Сивков закончил свой рассказ, и когда Консулов записал последнее его слово, Антонов сказал:
— А сейчас прочтите протокол и, если все записано правильно и верно отражает ваши слова, то подпишитесь.
Сивков прочел и расписался.
— А теперь я второй раз вас спрашиваю: когда вы выехали в Берлин? Дата и день отлета.
— Я уже сказал вам. — Сивков заколебался, но в тот же миг овладел собой и повторил: — Двадцать первого апреля этого года, в понедельник.
— Так и запишем: «На повторный вопрос я отвечаю — в Берлин улетел в понедельник, двадцать первого апреля сего года». Распишитесь заново.
— Под каждой строчкой ли я должен расписываться?
— Под каждой ложью. Так что я прошу вас расписаться…
— Отказываюсь расписываться!
— Почему, так сразу? Впрочем, и от этого есть лекарство, и притом очень эффективное. Запишем: «Свидетель отказался расписаться».
— Разве я свидетель?
— А в какой роли вы себя видите? Если вы будете продолжать нам лгать, то действительно превратитесь в обвиняемого. Вас с самого начала предупредили об ответственности за дачу ложных показаний. Или вы полагали, что это пустая формальность, не заслуживающая внимания?
Сивков расписался в протоколе.
— Дайте мне ваш паспорт, Сивков, увидим, что там написано.

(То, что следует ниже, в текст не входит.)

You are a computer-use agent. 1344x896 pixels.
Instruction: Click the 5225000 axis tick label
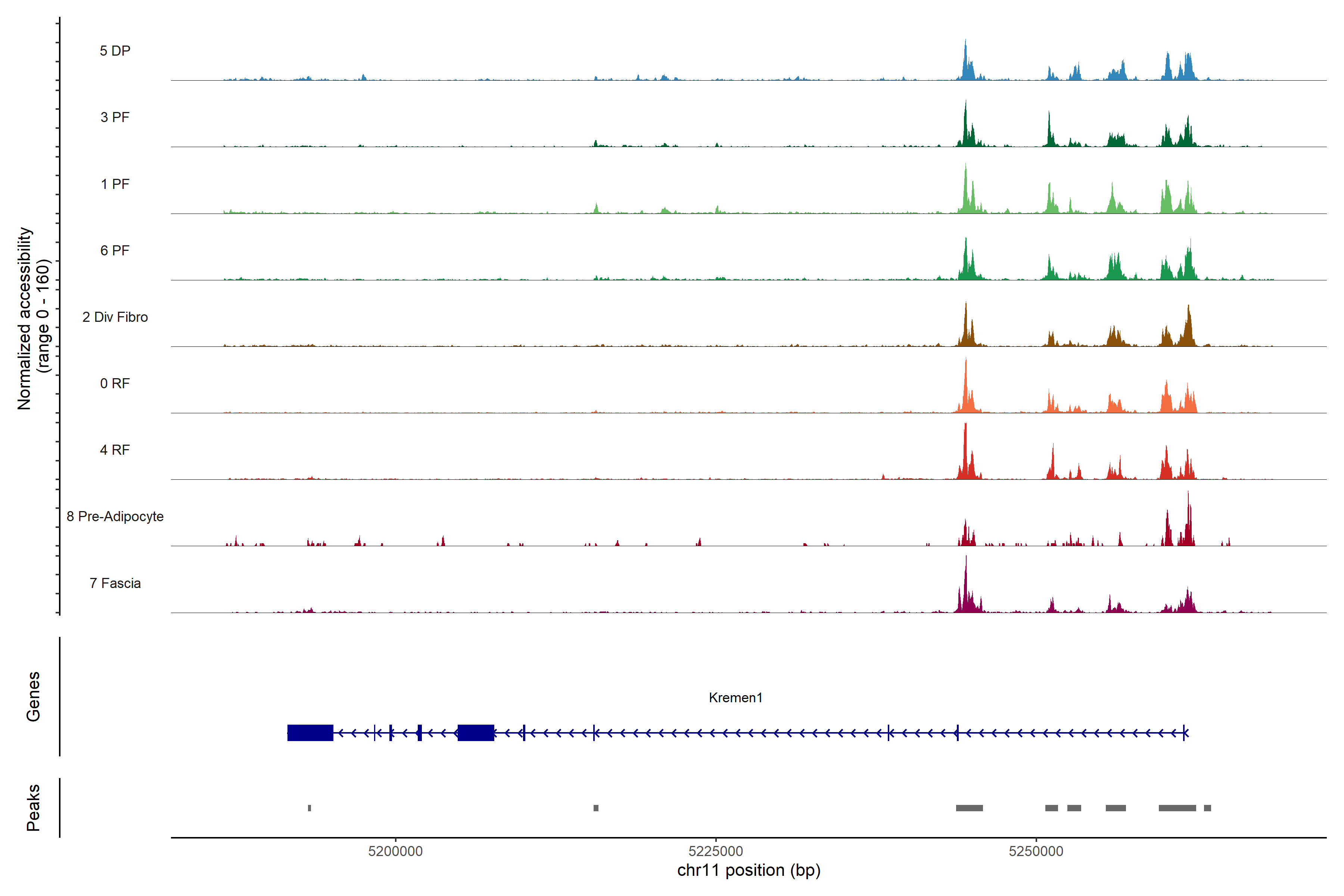(715, 851)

Сивков нехотя подчинился и вытащил из внутреннего кармана толстый кожаный бумажник, извлек желтоватый служебный паспорт. Антонов взял его, нашел нужную страницу.
— Так, так. Что здесь написано? Оказывается, двадцать второго. А сейчас потрудитесь мне объяснить, почему вы нас обманули. Вы же вылетели в Берлин во вторник, двадцать второго, утром, с болгарским самолетом и отмечены в списке пассажиров, как об этом свидетельствует копия вашего билета.
Сивков опустил голову.
— Почему вы не отвечаете? Разве вы до сих пор не придумали ответа?

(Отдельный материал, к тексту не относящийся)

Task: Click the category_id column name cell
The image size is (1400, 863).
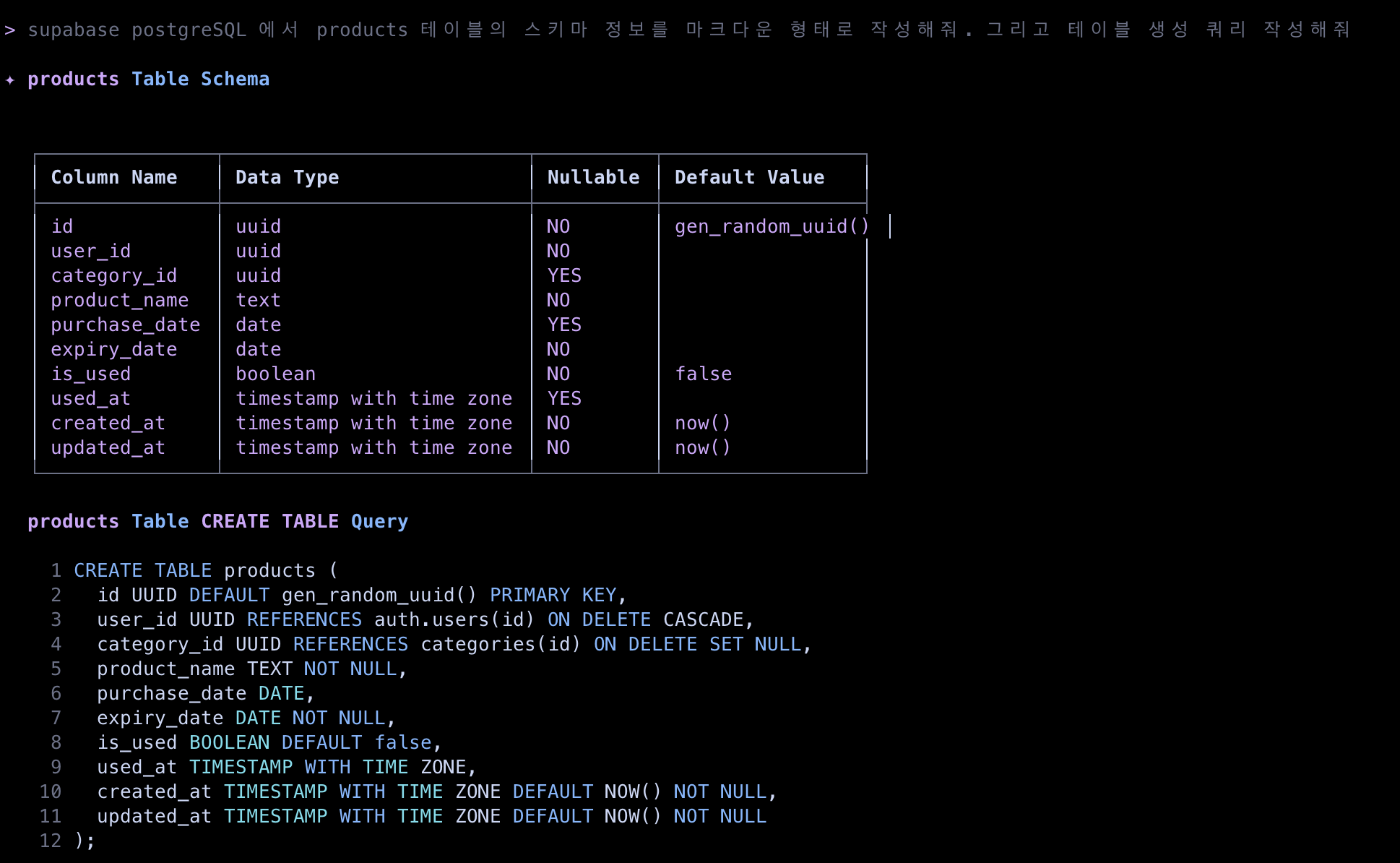Action: (113, 276)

— Дело очень простое… Я пропустил свой рейс, и мне пришлось переоформлять билет…
— Дайте-ка этот билет!
Сивков покорно вытащил из кармана пиджака синий авиабилет. Антонов раскрыл его и предложил Сивкову:
— Посмотрите здесь. Он не перерегистрирован, а отмечен за двадцать второе, сразу же…
— Да, верно, это так. Но… видите ли… за этот вечер…
— Минуточку, мы не записали ваши показания.
— Но я от них отказываюсь.
— И все же мы должны их записать, как и то, что вы от них отказались. Таков у нас порядок. Вот здесь, распишитесь…
Сивков отчаянно махнул рукой — а, была не была! — и заново расписался.
— А сейчас продолжайте. Но теперь думайте, что вы будете говорить и за что расписываться.
— Вот, — сказал Сивков после краткого колебания, — в этот вечер я условился с друзьями встретиться на нашем мальчишнике. Но моя жена ужасно ревнива. Поэтому я воспользовался случаем, как уже делал это не раз… Я ей сказал, что уезжаю в понедельник, чтобы освободить себе вечер, а вылетел во вторник…
— А эти, ваши приятели, вы их предупредили?
— О чем?
— Как о чем? Что вы все вместе были в понедельник вечером.
Сивков замолчал, не зная, что ответить.
— Эх, Сивков, Сивков… Вы должны нам назвать имена этих ваших «друзей». Мы спросим их сейчас же по телефону, пока вы не успели их предупредить, и тем самым сэкономим время на проверке вашего очередного лжесвидетельства.
— Готово, можно расписываться, — сказал Консулов, ведший протокол допроса.
Но Сивков не пошевелился, будто ничего не слышал. Затем он как-то сразу, в состоянии транса, механически начал расписываться в протоколе.
— Перестаньте расписываться под каждой строчкой. Сивков, что вы делаете, опомнитесь, возьмите себя в руки!
— Я знал, что наш Внешторг не укомплектован одними только гениями, — не удержался Консулов, — но настолько… элементарные интеллекты я не ожидал там встретить. Вы… дурак или нас считаете дураками?